Hint: We start solving the problem by using the facts that the foot of the perpendicular from focus to any tangent of parabola lies on the tangent at the vertex of that parabola and it is the midpoint of the line segment joining the focus and the point on the directrix. We assume and find the point on the directrix using the midpoint formula $\left( \dfrac{{{x}_{1}}+{{x}_{2}}}{2},\dfrac{{{y}_{1}}+{{y}_{2}}}{2} \right)$. We then find the equation of the directrix with the point we obtained and also the point is given in the problem. We then find the axis using the property that the axis is perpendicular to the directrix of the parabola. We then find the intersection of the directrix and axis of parabola using which we find the vertex. We then find the tangent at the vertex using the vertex we obtained and the point given in the problem. We then the length of the latus rectum and perpendicular distance from focus latus rectum using the facts that they are four times and two times the distance between focus and vertex.
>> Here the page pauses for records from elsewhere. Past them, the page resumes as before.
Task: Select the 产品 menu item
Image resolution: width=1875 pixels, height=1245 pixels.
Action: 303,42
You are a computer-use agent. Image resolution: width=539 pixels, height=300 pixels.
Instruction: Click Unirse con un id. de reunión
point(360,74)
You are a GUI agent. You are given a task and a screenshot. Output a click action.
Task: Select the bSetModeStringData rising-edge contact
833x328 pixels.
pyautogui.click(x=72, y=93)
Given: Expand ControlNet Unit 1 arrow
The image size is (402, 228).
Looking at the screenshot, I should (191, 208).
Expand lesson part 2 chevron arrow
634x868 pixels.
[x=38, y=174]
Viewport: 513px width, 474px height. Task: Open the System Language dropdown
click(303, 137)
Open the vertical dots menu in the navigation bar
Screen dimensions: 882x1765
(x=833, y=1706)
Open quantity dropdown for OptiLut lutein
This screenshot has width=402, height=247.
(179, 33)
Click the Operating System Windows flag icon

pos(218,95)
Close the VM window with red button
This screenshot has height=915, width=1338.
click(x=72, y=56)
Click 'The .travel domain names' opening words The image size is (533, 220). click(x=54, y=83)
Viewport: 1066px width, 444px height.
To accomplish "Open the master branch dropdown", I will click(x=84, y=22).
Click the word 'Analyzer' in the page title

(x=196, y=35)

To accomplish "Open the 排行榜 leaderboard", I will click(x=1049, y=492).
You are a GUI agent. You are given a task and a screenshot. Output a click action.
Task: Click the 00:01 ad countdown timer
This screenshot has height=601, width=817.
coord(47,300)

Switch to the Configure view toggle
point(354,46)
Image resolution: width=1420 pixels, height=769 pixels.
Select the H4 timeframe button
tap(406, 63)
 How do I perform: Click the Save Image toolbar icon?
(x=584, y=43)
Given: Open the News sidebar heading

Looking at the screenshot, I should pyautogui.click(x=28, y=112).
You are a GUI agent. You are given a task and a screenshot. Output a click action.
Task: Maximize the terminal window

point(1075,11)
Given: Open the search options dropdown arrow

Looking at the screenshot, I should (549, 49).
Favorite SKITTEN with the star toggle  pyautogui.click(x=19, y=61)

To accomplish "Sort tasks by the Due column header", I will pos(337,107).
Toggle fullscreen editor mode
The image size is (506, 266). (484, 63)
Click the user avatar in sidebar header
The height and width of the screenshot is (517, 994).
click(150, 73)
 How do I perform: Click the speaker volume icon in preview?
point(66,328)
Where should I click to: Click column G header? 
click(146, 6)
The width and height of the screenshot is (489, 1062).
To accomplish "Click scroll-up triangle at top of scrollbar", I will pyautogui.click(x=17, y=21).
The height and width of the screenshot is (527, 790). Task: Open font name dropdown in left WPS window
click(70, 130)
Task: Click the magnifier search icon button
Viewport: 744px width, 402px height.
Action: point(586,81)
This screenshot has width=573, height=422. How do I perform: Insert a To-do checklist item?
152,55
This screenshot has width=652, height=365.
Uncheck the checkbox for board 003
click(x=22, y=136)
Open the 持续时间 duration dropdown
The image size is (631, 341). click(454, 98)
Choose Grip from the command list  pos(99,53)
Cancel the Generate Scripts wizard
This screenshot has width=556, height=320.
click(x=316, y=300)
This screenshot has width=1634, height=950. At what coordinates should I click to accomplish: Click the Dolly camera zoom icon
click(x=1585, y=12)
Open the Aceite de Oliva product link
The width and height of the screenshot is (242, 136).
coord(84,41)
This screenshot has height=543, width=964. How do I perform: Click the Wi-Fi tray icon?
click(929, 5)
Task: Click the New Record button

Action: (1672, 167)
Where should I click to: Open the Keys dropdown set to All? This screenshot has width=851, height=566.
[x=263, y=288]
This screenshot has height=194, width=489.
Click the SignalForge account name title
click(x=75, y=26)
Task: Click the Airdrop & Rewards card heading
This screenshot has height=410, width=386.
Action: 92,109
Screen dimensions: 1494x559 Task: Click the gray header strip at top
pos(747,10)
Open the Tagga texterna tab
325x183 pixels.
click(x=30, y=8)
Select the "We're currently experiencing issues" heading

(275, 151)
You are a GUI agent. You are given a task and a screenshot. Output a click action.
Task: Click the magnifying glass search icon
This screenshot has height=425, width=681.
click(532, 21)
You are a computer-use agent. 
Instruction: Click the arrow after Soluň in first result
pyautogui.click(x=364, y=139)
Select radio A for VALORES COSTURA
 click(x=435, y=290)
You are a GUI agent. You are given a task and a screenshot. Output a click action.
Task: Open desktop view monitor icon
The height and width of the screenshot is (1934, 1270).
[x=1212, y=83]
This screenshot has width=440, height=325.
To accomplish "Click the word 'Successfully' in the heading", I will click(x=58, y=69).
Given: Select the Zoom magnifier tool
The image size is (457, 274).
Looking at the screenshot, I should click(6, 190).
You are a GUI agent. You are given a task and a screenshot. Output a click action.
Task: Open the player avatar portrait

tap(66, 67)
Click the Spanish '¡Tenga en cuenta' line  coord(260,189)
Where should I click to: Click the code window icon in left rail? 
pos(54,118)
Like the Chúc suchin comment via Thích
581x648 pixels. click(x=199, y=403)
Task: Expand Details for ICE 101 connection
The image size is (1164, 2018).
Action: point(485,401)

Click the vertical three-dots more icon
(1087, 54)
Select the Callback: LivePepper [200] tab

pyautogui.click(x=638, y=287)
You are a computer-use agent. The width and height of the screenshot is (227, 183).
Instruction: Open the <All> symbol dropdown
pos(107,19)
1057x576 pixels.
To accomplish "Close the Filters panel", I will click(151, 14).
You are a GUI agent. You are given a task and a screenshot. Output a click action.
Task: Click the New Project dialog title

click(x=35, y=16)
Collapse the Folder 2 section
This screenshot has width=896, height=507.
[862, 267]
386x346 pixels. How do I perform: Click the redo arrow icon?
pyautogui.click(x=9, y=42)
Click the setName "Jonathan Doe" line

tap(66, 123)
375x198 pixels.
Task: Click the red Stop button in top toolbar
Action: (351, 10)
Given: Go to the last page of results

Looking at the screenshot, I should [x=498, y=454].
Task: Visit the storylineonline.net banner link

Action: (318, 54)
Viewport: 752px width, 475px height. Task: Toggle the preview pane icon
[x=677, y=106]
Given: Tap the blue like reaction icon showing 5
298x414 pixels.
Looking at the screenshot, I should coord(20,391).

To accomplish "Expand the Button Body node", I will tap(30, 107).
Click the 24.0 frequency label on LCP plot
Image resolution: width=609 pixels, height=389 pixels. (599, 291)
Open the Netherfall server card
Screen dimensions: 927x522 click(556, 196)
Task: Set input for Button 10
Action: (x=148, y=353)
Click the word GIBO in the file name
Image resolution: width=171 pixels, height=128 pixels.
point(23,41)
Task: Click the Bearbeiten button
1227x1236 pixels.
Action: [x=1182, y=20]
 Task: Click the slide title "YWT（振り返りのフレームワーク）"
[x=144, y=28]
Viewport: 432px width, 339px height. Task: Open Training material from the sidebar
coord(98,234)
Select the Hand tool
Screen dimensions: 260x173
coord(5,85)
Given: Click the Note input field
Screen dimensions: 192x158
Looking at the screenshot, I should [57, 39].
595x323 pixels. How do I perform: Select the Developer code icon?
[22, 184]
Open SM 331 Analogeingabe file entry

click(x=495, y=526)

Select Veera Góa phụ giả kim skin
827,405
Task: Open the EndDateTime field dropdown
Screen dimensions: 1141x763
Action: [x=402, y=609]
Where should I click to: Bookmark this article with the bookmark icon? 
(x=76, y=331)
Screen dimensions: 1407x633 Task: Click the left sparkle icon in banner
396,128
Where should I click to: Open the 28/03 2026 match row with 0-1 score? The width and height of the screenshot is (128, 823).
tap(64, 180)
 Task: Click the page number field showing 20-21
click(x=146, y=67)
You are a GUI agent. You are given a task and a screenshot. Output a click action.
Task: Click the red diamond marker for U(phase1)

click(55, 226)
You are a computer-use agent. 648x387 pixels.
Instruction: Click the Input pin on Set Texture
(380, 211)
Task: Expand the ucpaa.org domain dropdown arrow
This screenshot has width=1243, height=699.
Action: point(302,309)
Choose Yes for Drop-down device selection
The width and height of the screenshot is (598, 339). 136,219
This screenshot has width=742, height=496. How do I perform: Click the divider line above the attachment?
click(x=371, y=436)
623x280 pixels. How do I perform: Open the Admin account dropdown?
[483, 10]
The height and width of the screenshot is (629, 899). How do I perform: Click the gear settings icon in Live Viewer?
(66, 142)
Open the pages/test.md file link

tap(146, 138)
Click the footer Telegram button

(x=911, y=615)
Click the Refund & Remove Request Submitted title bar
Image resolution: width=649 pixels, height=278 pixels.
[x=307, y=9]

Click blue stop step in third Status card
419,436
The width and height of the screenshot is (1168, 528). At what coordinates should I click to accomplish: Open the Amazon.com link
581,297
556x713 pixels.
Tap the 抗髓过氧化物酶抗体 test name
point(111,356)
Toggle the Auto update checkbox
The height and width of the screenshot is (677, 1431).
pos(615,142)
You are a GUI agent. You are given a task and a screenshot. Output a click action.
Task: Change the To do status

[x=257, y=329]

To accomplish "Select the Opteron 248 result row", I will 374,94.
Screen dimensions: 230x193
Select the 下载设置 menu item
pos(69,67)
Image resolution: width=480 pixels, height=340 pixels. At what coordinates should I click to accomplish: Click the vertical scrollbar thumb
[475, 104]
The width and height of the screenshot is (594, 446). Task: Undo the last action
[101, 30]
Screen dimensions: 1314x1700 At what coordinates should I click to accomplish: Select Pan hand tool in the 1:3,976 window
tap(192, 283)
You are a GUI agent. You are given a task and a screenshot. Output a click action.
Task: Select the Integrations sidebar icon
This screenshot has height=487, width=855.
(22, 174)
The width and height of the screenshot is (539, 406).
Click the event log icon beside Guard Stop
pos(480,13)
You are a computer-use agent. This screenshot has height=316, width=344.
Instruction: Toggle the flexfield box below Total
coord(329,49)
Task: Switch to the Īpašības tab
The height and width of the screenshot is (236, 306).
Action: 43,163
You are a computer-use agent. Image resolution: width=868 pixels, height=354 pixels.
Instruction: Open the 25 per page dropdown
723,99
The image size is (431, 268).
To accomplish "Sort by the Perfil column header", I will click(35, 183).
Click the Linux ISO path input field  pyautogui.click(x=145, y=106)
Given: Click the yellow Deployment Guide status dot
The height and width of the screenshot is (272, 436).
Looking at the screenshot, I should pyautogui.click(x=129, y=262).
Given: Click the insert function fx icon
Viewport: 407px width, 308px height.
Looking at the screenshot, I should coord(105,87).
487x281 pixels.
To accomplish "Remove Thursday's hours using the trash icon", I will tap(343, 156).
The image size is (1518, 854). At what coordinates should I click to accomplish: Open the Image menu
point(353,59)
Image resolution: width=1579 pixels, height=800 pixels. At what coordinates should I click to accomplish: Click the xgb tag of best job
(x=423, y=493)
Complete step-by-step solution
According to the problem, we are given that the point $T\left( 3,2 \right)$ is the foot of the perpendicular drawn from the focus $S\left( 2,-1 \right)$ on a tangent and directrix passes through $P\left( 0,9 \right)$. We need to find which of the given options are true.
We know that the foot of the perpendicular from focus to any tangent of parabola lies on the tangent at the vertex of that parabola and it is the midpoint of the line segment joining the focus and the point on the directrix. Let us assume that the point on the directrix be $Q\left( a,b \right)$.
Let us draw all this information to get a better view.
We have got that the point $T\left( 3,2 \right)$ is the midpoint of the focus $S\left( 2,-1 \right)$ and the point $Q\left( a,b \right)$.
So, we have got $\left( \dfrac{2+a}{2},\dfrac{-1+b}{2} \right)=\left( 3,2 \right)$.
$\Rightarrow \dfrac{2+a}{2}=3$ and $\dfrac{-1+b}{2}=2$.
$\Rightarrow 2+a=6$ and $-1+b=4$.
$\Rightarrow a=4$ and $b=5$.
So, the point on the directrix is $Q\left( 4,5 \right)$.
Let us find the equation of the directrix which is passing through the points $P\left( 0,9 \right)$ and $Q\left( 4,5 \right)$.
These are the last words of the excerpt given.